Das Verbot wird allerdings häufig geritzt. In eigens dafür eingerichteten Whatsapp- oder Facebook-Gruppen informieren sich Verkehrsteilnehmer über die Standorte von mobilen Blitzkästen. Die Gruppen zählen oft hunderte Mitglieder. Aufgenommen wird nur, wer von einem anderen Mitglied empfohlen wird.
Trotz dieser Vorsichtsmassnahmen bekommen die Strafverfolgungsbehörden immer wieder Wind von solchen Chats. Wie 20 Minuten berichtete, flog in der Ostschweiz unlängst die Whatsapp-Gruppe «Rennleitung» auf. Zahlreichen Mitgliedern flatterte daraufhin ein Strafbefehl ins Haus. Sie müssen eine Busse von 850 Franken bezahlen. Er finde dies «eine Schweinerei», liess sich ein Betroffener in der Zeitung zitieren.
Auch der Solothurner SVP-Nationalrat Christian Imark hat kein Verständnis für die Bussenpraxis. In einer am Montag eingereichten Motion verlangt er, dass das Strassenverkehrsgesetz so geändert wird, dass Radar-Warnmeldungen in geschlossenen Gruppen – etwa per SMS, auf Whatsapp, Messenger, Facebook oder Snapchat – künftig legal sind.
«Es erinnert stark an Stasi-Methoden, wenn der Staat bei geschlossenen sozialen Gruppen mitlesen will, deren Ziel es ist, vor Gefahren des täglichen Lebens (Unfälle, Bussen etc.) zu warnen», begründet Imark seine Forderung. Sich «im Freundeskreis» über bestehende Radar- und Polizeikontrollen zu unterhalten, liege «in der persönlichen Freiheit des Menschen». Es komme einer Verschwendung der öffentlichen Ressourcen gleich, solche Gruppen zu kriminalisieren.
Stefan Krähenbühl, Sprecher der Verkehrssicherheitsstiftung RoadCross, warnt davor, die heutige Gesetzgebung aufzuweichen. «Das Verbot von Radar-Warnungen existiert aus gutem Grund», betont er. Geschwindigkeitskontrollen erfüllten einen präventiven Zweck, da man sich eher an die Geschwindigkeit halte, wenn man überall damit rechnen müsse, kontrolliert zu werden. «Dieser Effekt wird ausgehebelt, wenn die Verkehrsteilnehmer genau wissen, wo sie den Fuss vom Gas nehmen müssen.»
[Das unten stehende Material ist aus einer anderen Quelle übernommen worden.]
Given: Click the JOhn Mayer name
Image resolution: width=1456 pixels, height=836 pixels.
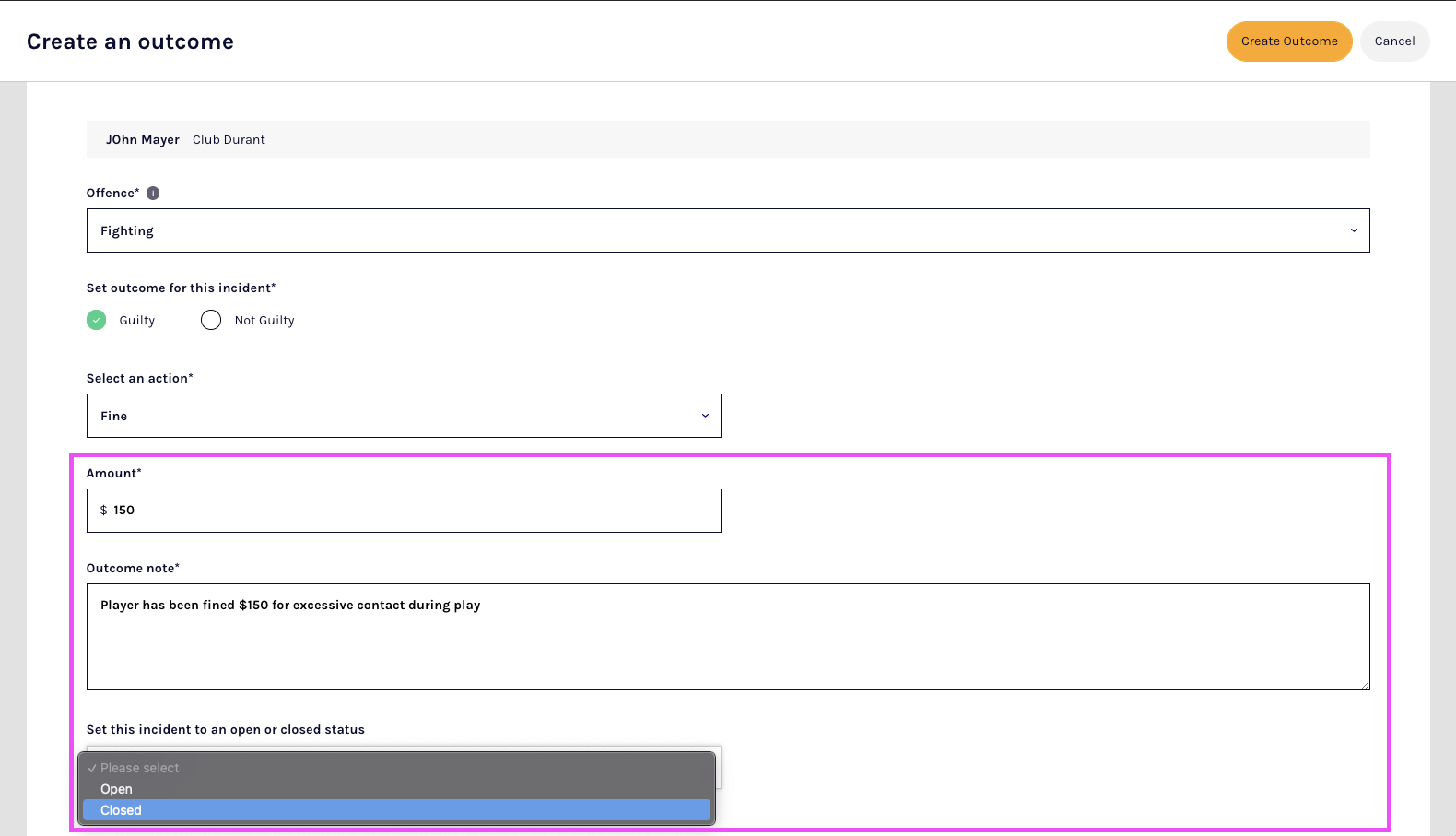Looking at the screenshot, I should [143, 140].
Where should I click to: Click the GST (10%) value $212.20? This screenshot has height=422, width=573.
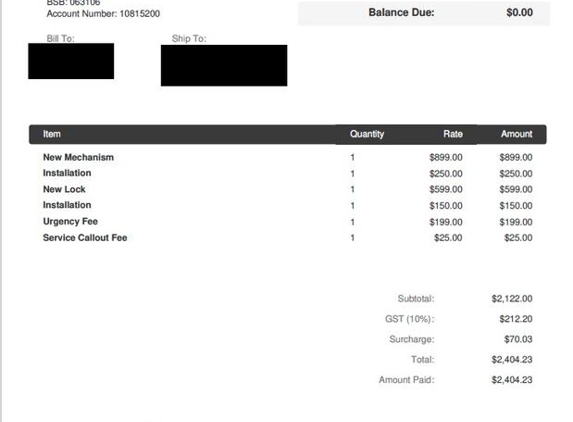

Wer einzelne Bekannte via Social Media über Radarfallen informiere, habe schon heute nichts zu befürchten. Öffentliche Warnungen seien hingegen zurecht verboten. «Ob man im Falle der Whatsapp-Gruppe aber bereits von Öffentlichkeit sprechen kann, müssen Juristen entscheiden.»
Wann eine solche Gruppe als öffentlich und die Warnung damit als strafbar taxiert wird, ist im Gesetz nicht näher definiert. Die St.Galler Staatsanwaltschaft gibt an, bei Gruppen ab 30 Personen «genauer hinzusehen».